PROMPT — Write out every line of the material as it stands, apart from the pictures.

RECORD EXCERPTS —
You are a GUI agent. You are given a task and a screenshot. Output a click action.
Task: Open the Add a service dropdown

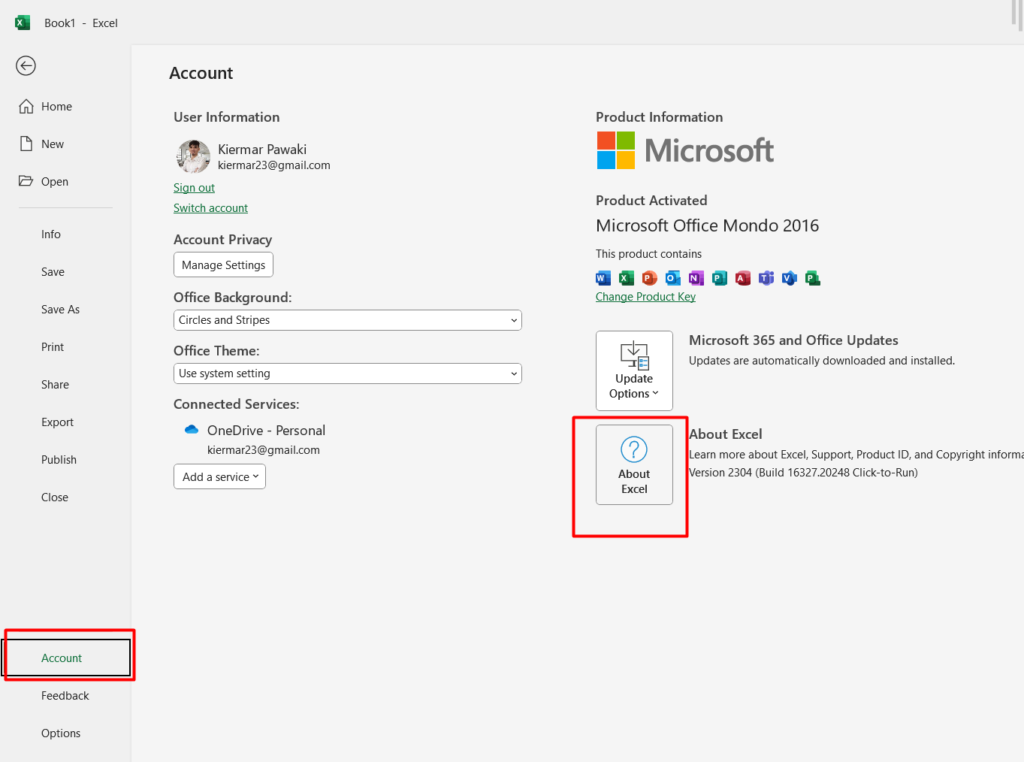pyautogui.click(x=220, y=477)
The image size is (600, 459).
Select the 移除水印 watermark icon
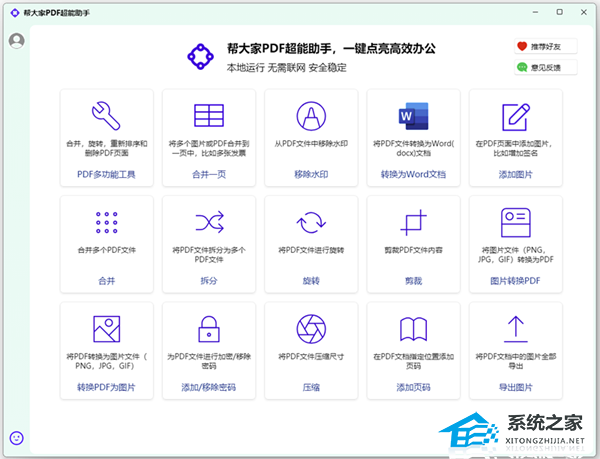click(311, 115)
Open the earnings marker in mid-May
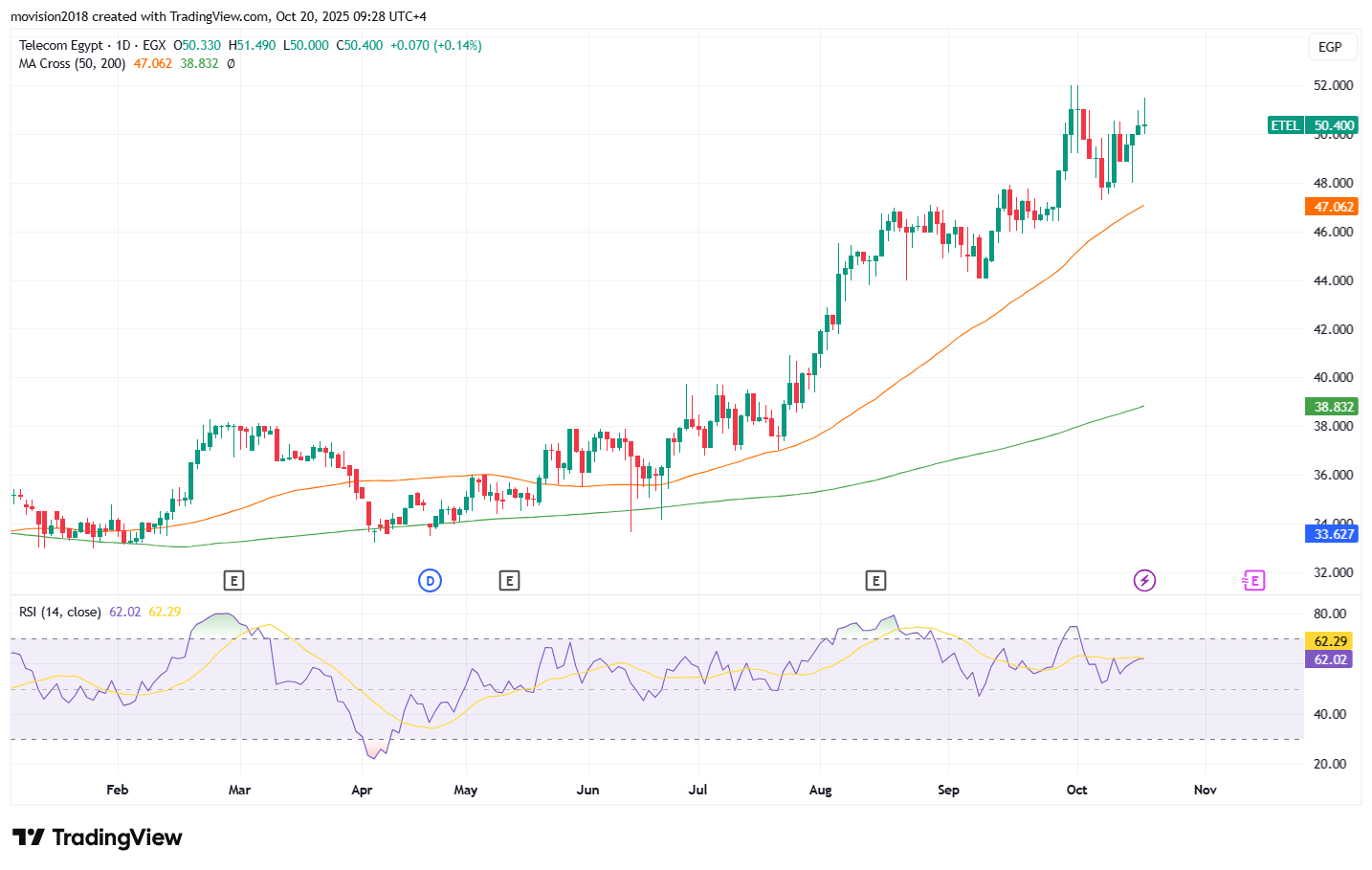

SOLUTION —
You are a GUI agent. You are given a task and a screenshot. Output a click action.
Task: Open the Add a service dropdown

pyautogui.click(x=220, y=477)
The image size is (600, 459).
Select the 移除水印 watermark icon
click(311, 115)
Open the earnings marker in mid-May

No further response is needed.